A book that joins the dots between prosperity and free markets. Great research, outdated faith.

books Updated: Feb 07, 2011 11:45 IST

The Rational Optimist

Matt Ridley

Fourth Estate


PP 438

With evolution and genetics as his canvas and inter-disciplinary gleanings as his brush, Matt Ridley has earned the reputation of being a talented thinker and writer. With The Rational Optimist, I’d add one more star: brave. When the basis of free markets and capitalism is being questioned the world over, he takes us on a historical journey, and shows that with “everybody working for everybody else”, the collective brain of earth is set for even greater prosperity through free markets.

Ridley’s underlying argument: it’s not merely biological evolution but cultural evolution — a process by which “ideas begin to meet and mate” — that drives prosperity. Ridley’s arguments are powerful, wide and deep, challenging writers and researchers to explore diverse themes.

“India, under Jawaharlal Nehru, went for autarchy too, closing its borders to trade in the hope of sparking a boom in import substitution. It too found stagnation.” This is something we have seen clearly. But go further back. “In India in the 1930s, the British government imposed tariffs to protect wheat farmers, cotton manufacturers and sugar producers against cheap imports from Australia, Japan and Java.” When Japan, Germany, post-Mao China and India opened their doors, it resulted in “the world’s greatest economic boom”. Going forward, he says, trade could transform Africa.

**Problems and tasks**
A. According to the book review, which places opened their doors and brought about "the world's greatest economic boom"? List all of them.
B. Reproduce the book review's wording from "Ridley’s underlying argument: it’s" to "could transform Africa.".
The items after this point are separate material unrelated to the book review.

Stored items:
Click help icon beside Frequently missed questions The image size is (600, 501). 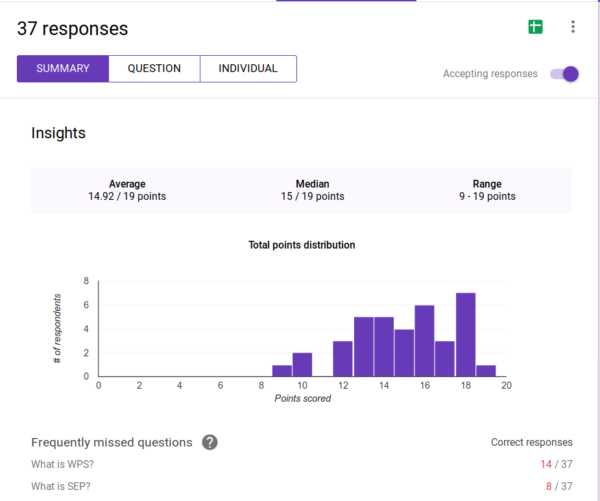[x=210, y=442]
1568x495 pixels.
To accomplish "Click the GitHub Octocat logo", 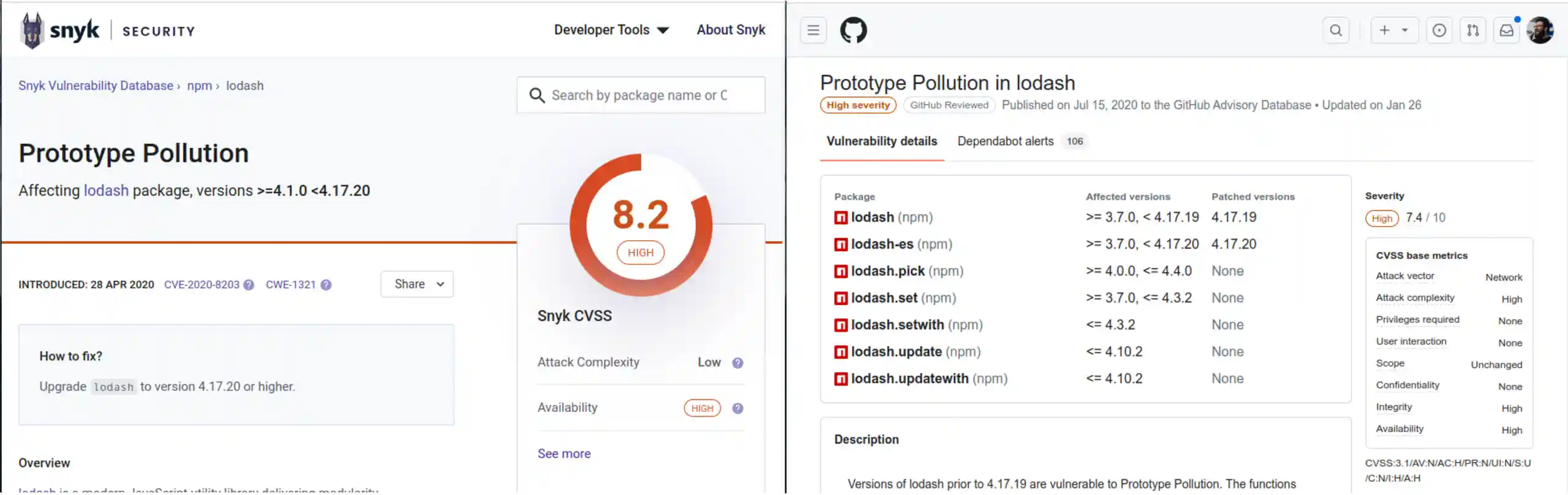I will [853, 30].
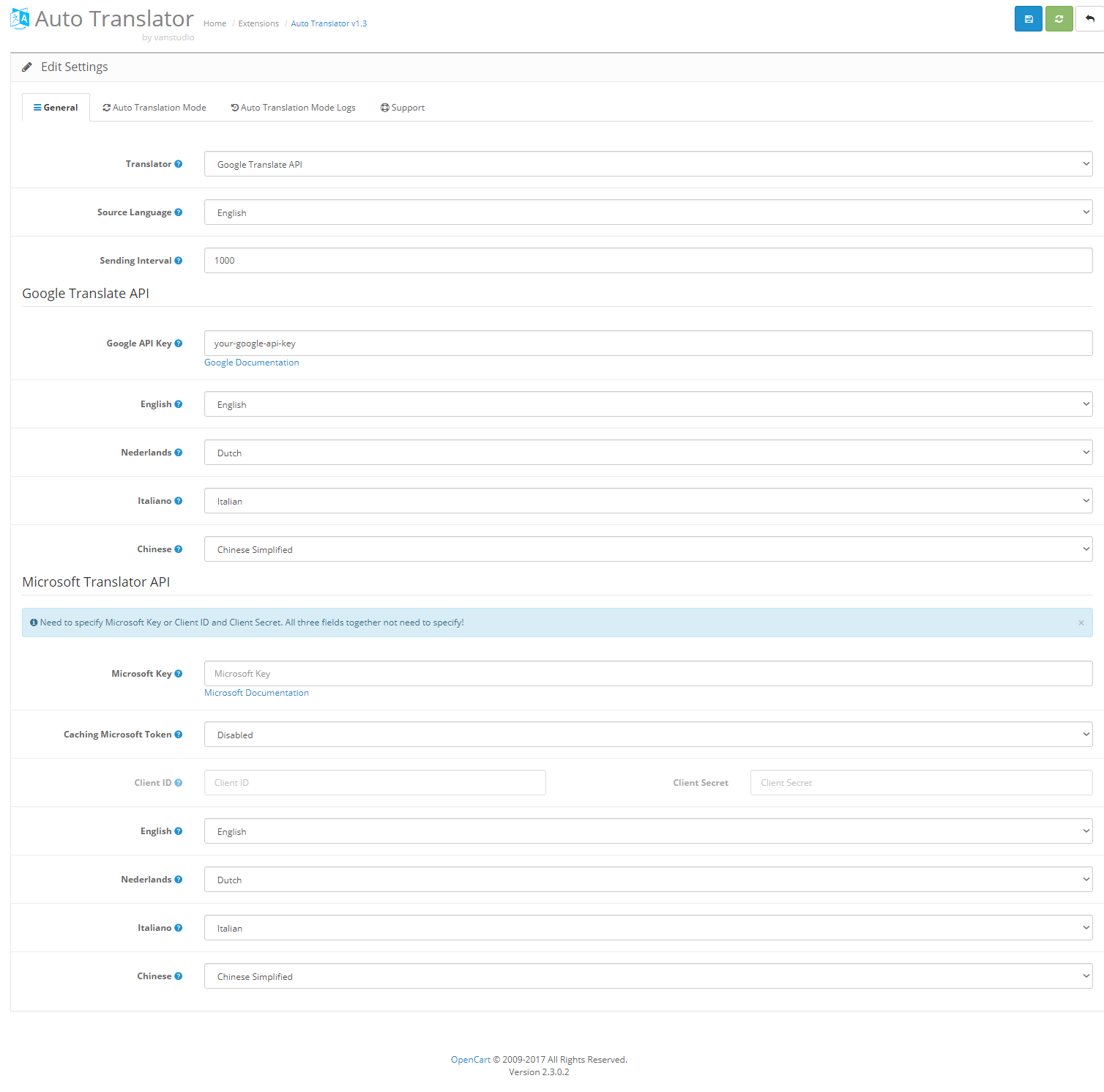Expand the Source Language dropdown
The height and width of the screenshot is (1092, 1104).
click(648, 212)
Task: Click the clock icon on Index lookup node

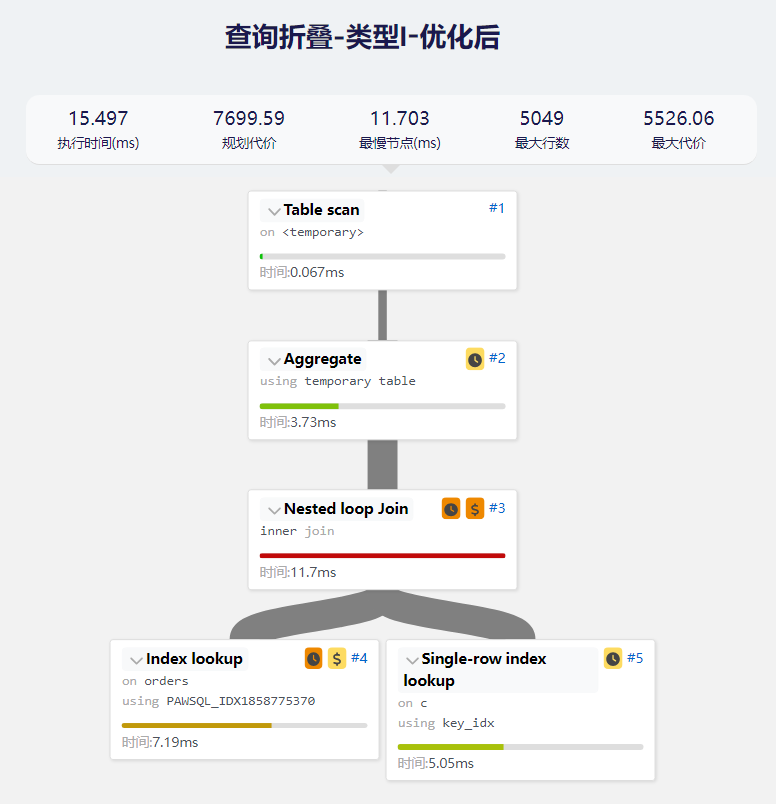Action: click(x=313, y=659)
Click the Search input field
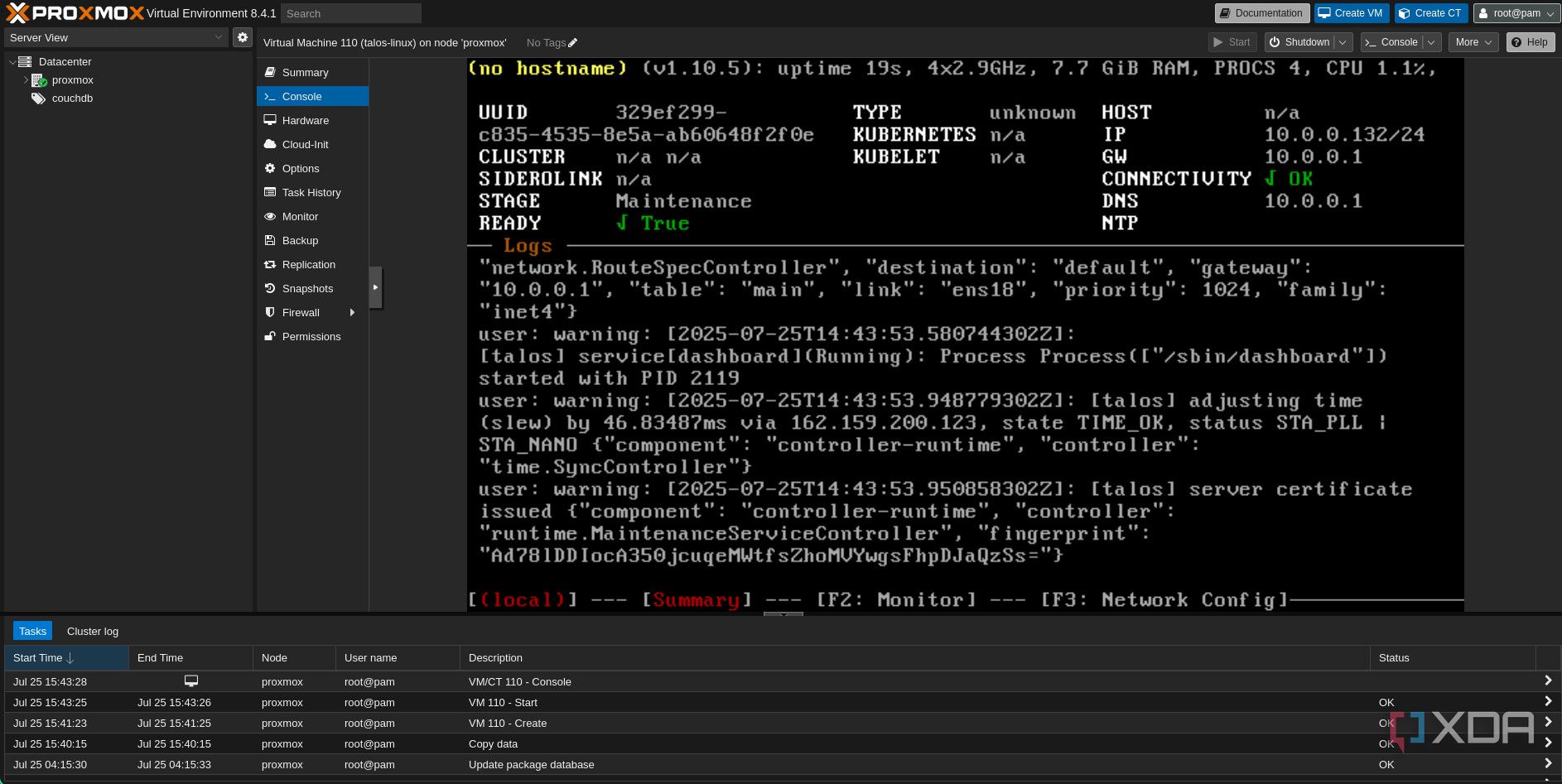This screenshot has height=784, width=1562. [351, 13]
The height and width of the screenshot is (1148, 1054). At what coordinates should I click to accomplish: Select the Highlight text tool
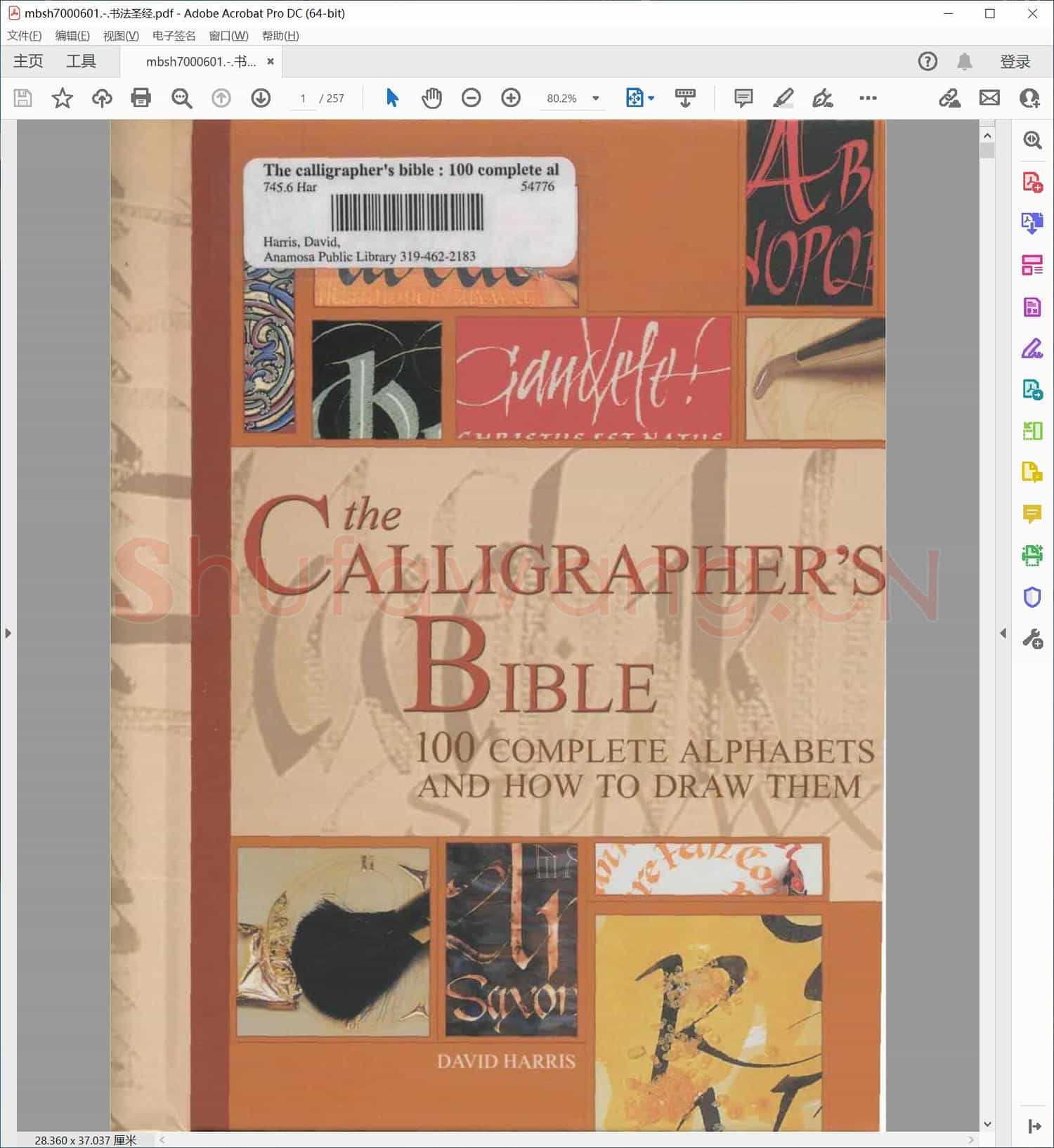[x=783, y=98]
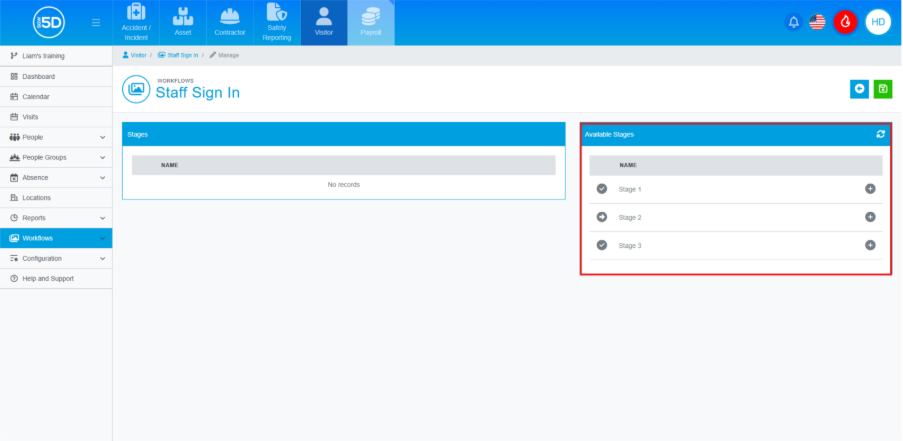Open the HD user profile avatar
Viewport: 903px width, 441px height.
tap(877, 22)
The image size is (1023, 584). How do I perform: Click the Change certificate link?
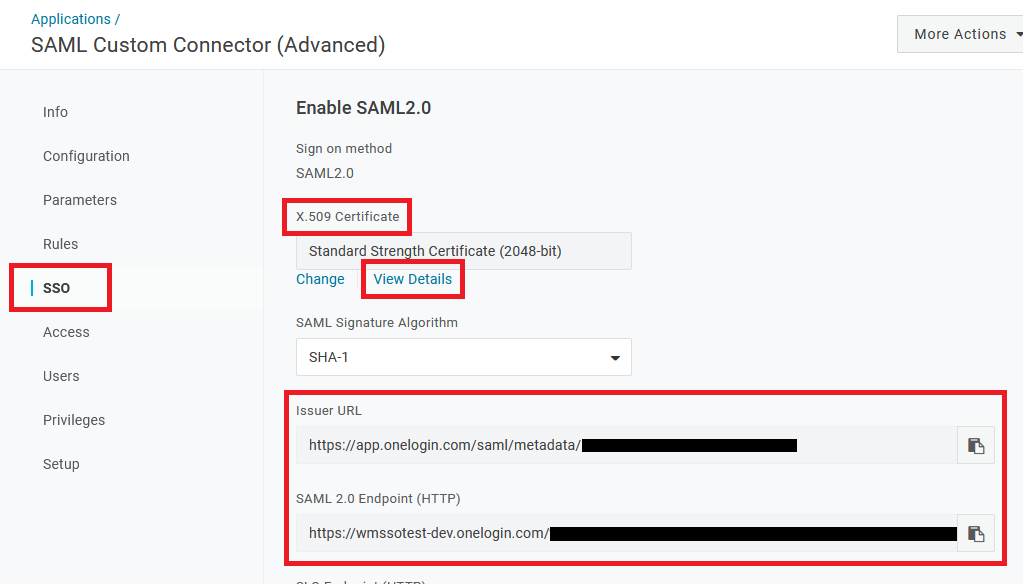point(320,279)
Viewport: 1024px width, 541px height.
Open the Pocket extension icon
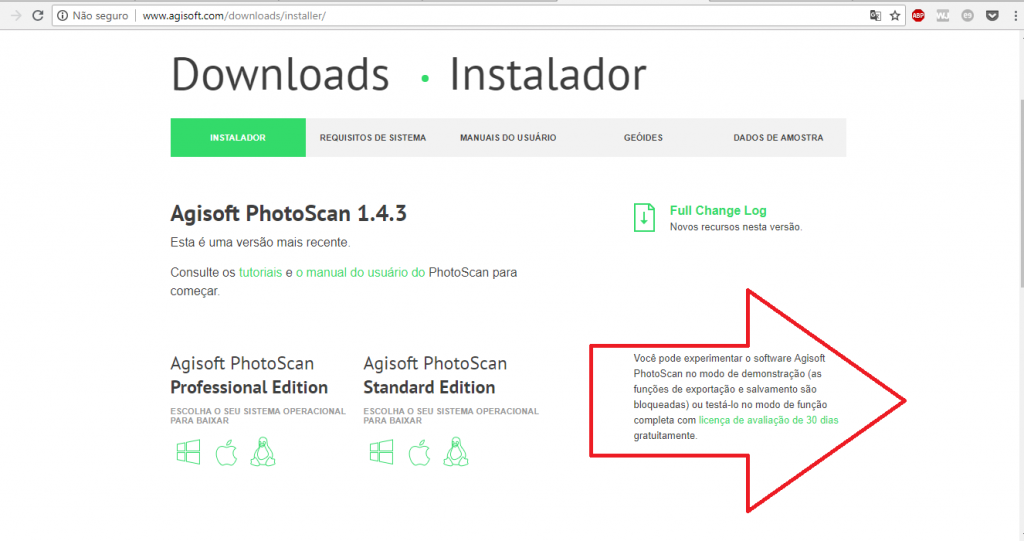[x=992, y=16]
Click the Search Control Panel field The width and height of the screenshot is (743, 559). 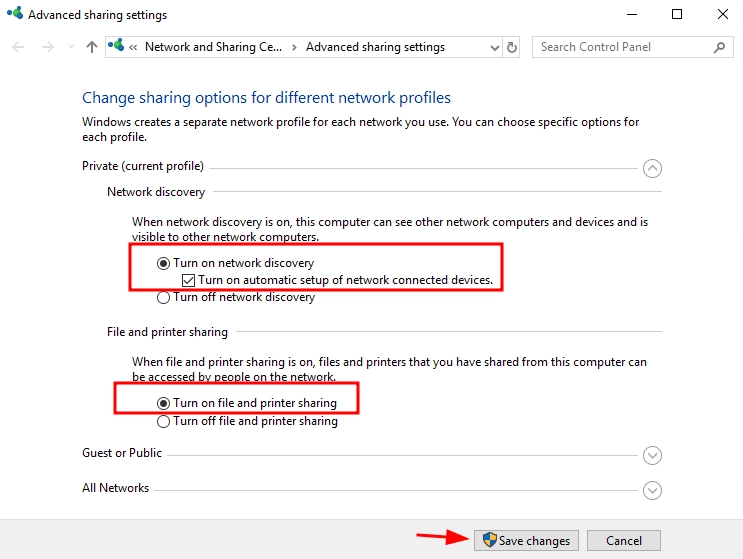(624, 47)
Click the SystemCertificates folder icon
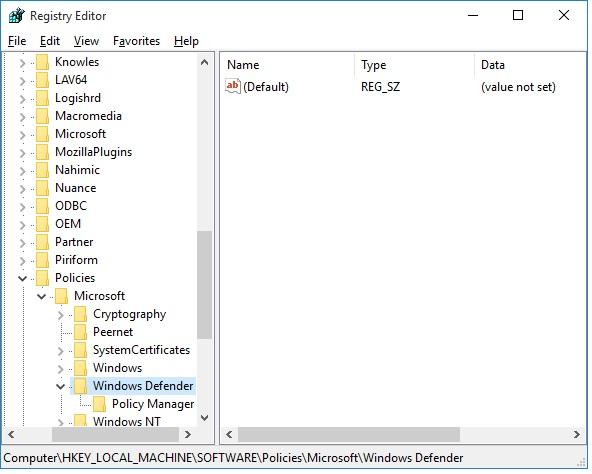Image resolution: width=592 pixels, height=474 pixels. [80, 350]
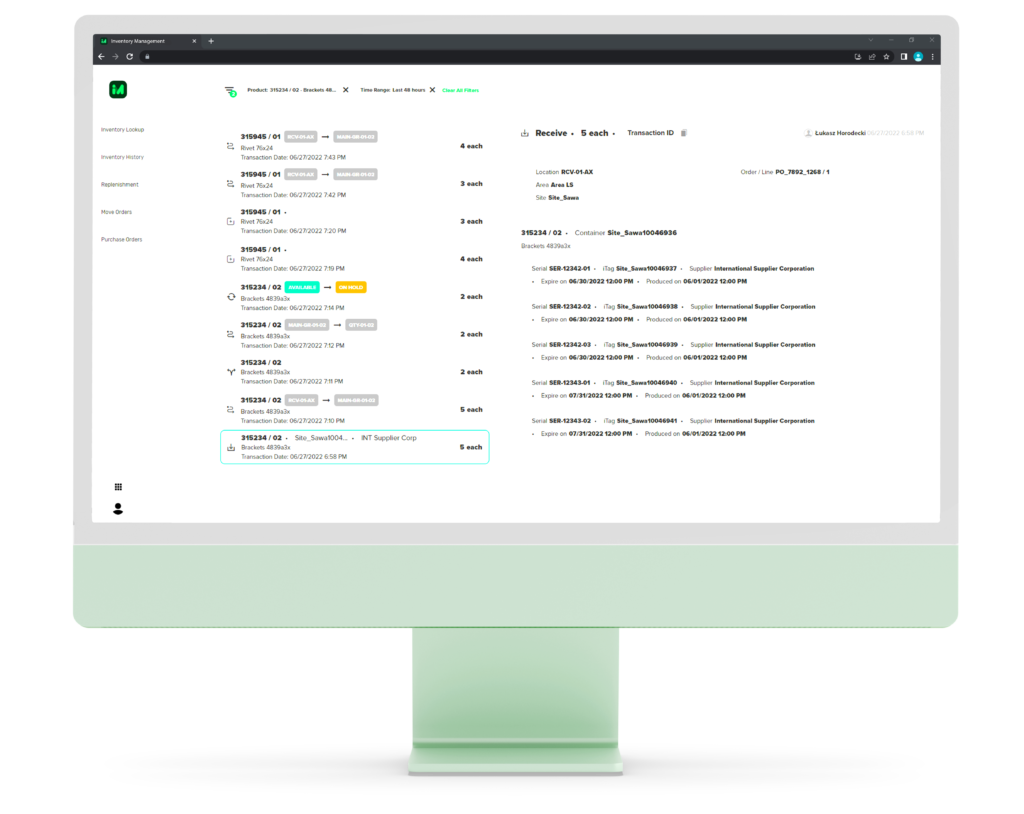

**Answers to the tasks**
A. Japan, Germany, post-Mao China and India.

B.
Ridley’s underlying argument: it’s not merely biological evolution but cultural evolution — a process by which “ideas begin to meet and mate” — that drives prosperity. Ridley’s arguments are powerful, wide and deep, challenging writers and researchers to explore diverse themes.

“India, under Jawaharlal Nehru, went for autarchy too, closing its borders to trade in the hope of sparking a boom in import substitution. It too found stagnation.” This is something we have seen clearly. But go further back. “In India in the 1930s, the British government imposed tariffs to protect wheat farmers, cotton manufacturers and sugar producers against cheap imports from Australia, Japan and Java.” When Japan, Germany, post-Mao China and India opened their doors, it resulted in “the world’s greatest economic boom”. Going forward, he says, trade could transform Africa.